Collection entries

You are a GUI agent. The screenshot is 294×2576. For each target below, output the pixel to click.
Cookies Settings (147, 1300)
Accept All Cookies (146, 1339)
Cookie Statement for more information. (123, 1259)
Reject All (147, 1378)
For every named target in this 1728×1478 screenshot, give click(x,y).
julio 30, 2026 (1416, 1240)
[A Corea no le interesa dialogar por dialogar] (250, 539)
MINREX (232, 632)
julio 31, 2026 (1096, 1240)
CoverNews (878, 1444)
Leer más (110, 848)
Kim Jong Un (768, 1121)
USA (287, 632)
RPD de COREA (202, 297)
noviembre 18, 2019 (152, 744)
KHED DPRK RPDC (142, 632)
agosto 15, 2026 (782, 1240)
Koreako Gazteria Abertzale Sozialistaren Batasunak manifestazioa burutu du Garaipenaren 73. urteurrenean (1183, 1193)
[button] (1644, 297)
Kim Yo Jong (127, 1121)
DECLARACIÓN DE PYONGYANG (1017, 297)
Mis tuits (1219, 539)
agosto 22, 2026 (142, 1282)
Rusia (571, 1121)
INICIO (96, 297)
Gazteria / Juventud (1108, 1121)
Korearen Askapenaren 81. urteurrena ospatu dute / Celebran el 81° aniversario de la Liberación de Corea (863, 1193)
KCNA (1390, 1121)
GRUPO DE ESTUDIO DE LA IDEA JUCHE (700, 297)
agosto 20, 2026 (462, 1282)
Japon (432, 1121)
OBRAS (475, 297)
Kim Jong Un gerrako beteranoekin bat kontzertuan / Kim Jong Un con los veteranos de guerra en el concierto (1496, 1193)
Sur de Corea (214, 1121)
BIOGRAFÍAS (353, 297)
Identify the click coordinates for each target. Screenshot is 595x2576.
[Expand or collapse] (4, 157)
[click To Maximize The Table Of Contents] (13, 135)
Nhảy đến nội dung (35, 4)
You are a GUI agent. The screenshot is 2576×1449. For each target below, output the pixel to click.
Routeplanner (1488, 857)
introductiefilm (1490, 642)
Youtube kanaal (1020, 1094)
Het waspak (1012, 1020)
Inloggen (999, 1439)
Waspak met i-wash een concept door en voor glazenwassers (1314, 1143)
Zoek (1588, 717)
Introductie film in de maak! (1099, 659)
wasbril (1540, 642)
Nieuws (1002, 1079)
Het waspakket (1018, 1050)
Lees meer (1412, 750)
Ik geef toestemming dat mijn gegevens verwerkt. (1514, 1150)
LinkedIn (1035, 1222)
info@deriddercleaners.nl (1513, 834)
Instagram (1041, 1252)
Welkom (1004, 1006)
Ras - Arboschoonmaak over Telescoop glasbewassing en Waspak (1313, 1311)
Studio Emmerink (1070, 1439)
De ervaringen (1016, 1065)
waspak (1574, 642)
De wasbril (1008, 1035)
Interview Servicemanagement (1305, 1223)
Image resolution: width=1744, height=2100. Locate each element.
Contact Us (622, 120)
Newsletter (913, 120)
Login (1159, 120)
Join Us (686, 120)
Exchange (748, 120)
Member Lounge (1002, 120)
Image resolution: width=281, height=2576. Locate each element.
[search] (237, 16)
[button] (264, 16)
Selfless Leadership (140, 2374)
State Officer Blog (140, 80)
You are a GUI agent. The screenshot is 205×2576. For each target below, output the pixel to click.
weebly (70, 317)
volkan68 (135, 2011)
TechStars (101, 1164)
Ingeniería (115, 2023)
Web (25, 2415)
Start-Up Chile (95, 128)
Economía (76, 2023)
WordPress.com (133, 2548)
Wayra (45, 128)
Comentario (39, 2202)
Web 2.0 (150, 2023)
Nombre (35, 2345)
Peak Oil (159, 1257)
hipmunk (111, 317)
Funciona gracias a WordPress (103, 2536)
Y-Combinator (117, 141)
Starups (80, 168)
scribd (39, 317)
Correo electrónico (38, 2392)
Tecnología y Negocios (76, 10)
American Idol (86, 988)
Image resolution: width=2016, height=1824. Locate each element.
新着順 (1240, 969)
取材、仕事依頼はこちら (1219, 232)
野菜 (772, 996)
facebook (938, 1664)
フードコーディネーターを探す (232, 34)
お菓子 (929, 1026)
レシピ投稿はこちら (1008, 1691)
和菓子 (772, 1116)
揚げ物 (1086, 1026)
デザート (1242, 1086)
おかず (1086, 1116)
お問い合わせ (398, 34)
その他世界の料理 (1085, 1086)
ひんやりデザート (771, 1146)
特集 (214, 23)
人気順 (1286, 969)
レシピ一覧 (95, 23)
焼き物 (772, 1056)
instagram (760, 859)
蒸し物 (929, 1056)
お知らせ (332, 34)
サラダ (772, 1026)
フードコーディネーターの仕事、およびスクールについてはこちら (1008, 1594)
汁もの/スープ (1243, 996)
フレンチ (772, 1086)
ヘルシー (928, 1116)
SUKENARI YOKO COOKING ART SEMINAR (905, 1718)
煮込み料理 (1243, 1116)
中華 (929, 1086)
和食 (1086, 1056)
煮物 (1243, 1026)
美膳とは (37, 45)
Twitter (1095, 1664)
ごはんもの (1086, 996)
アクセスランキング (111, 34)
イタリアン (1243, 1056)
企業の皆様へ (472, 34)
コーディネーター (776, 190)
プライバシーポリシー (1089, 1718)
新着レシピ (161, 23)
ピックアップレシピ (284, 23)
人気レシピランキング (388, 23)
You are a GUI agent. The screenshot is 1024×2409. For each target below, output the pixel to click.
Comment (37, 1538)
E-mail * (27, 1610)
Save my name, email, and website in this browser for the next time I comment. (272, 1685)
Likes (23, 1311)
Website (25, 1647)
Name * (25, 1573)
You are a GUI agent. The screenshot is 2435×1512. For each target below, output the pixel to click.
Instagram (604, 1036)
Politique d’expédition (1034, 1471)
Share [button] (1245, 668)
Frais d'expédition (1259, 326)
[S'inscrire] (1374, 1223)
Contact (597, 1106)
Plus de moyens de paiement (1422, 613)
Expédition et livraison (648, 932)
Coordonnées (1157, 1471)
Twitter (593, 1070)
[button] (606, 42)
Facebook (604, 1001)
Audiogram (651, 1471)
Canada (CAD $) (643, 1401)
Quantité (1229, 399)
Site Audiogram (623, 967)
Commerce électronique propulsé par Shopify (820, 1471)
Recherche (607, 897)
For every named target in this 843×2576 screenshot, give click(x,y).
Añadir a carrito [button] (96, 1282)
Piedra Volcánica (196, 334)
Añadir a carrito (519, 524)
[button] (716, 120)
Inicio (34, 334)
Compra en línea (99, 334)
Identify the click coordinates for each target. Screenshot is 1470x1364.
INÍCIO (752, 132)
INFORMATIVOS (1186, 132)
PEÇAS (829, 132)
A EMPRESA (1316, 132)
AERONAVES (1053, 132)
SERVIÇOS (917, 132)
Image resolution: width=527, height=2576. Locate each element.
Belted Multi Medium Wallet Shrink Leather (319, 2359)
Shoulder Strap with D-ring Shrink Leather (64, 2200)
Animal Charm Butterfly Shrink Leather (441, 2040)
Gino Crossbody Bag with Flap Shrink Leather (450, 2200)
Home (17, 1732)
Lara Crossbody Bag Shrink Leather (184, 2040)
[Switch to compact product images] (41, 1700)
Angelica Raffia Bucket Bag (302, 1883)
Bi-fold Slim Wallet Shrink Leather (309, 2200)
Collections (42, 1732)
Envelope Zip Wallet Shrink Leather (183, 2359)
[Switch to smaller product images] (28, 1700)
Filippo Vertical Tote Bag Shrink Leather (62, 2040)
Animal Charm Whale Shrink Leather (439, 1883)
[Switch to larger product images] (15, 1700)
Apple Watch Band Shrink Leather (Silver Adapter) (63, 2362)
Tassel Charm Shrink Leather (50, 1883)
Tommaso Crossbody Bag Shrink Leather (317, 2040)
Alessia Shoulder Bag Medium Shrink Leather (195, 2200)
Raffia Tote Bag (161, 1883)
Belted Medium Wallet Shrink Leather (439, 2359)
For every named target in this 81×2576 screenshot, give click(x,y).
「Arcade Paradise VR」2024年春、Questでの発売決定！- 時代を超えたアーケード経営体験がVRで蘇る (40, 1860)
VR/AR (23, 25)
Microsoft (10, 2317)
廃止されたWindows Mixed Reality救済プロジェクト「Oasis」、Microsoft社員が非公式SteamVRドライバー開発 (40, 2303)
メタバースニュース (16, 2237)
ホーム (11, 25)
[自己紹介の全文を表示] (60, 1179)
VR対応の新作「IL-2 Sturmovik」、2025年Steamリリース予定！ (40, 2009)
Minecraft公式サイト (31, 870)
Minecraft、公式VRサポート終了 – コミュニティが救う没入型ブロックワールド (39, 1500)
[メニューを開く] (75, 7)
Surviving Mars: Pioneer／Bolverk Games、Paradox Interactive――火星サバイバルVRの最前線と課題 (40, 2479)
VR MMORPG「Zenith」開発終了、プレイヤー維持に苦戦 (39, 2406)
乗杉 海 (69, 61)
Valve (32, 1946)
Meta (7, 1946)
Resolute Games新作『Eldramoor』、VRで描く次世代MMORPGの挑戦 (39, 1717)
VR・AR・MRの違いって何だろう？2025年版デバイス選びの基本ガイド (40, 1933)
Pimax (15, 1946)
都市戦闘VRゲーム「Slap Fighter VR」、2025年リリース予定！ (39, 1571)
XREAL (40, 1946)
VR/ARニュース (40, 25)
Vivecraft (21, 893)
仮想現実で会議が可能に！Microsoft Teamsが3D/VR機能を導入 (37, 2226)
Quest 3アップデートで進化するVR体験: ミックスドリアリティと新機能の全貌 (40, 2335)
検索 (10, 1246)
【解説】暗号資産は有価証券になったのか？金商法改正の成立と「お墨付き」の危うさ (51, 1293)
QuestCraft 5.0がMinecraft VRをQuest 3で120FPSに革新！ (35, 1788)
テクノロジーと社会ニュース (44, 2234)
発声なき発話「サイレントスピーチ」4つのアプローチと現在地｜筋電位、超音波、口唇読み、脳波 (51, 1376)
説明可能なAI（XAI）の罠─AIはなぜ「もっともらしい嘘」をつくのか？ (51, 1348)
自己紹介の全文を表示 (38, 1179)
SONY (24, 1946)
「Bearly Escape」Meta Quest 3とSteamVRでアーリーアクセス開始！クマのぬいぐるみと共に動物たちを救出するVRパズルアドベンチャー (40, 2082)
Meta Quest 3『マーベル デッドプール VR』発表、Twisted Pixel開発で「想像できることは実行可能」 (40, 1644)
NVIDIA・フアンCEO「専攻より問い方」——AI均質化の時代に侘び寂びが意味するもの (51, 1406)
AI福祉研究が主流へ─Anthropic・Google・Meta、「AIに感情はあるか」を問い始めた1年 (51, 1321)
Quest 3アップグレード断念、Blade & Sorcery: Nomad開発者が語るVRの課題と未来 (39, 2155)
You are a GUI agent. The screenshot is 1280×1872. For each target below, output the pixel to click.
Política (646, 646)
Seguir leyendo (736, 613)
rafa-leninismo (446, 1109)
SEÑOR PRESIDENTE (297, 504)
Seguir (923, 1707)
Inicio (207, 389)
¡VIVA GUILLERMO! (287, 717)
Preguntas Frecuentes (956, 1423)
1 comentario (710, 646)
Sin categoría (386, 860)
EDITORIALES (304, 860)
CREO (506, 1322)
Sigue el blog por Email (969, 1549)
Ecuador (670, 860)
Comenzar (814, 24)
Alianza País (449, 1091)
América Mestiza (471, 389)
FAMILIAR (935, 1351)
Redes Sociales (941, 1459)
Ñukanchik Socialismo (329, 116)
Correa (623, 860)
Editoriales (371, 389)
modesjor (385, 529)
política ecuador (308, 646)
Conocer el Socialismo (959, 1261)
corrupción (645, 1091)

→ ABOUT THIS EXERCISE: Above are the records; from them, give again exactly the lines from the one containing "和食 (1086, 1056)" through the one containing "SERVIÇOS (917, 132)", both included.

→ SOLUTION:
和食 (1086, 1056)
煮物 (1243, 1026)
美膳とは (37, 45)
Twitter (1095, 1664)
ごはんもの (1086, 996)
アクセスランキング (111, 34)
イタリアン (1243, 1056)
企業の皆様へ (472, 34)
コーディネーター (776, 190)
プライバシーポリシー (1089, 1718)
新着レシピ (161, 23)
ピックアップレシピ (284, 23)
人気レシピランキング (388, 23)
You are a GUI agent. The screenshot is 1024×2409. For each target below, output the pixel to click.
Comment (37, 1538)
E-mail * (27, 1610)
Save my name, email, and website in this browser for the next time I comment. (272, 1685)
Likes (23, 1311)
Website (25, 1647)
Name * (25, 1573)
You are a GUI agent. The screenshot is 2435×1512. For each target below, output the pixel to click.
Instagram (604, 1036)
Politique d’expédition (1034, 1471)
Share [button] (1245, 668)
Frais d'expédition (1259, 326)
[S'inscrire] (1374, 1223)
Contact (597, 1106)
Plus de moyens de paiement (1422, 613)
Expédition et livraison (648, 932)
Coordonnées (1157, 1471)
Twitter (593, 1070)
[button] (606, 42)
Facebook (604, 1001)
Audiogram (651, 1471)
Canada (CAD $) (643, 1401)
Quantité (1229, 399)
Site Audiogram (623, 967)
Commerce électronique propulsé par Shopify (820, 1471)
Recherche (607, 897)
For every named target in this 843×2576 screenshot, give click(x,y).
Añadir a carrito [button] (96, 1282)
Piedra Volcánica (196, 334)
Añadir a carrito (519, 524)
[button] (716, 120)
Inicio (34, 334)
Compra en línea (99, 334)
Identify the click coordinates for each target. Screenshot is 1470x1364.
INÍCIO (752, 132)
INFORMATIVOS (1186, 132)
PEÇAS (829, 132)
A EMPRESA (1316, 132)
AERONAVES (1053, 132)
SERVIÇOS (917, 132)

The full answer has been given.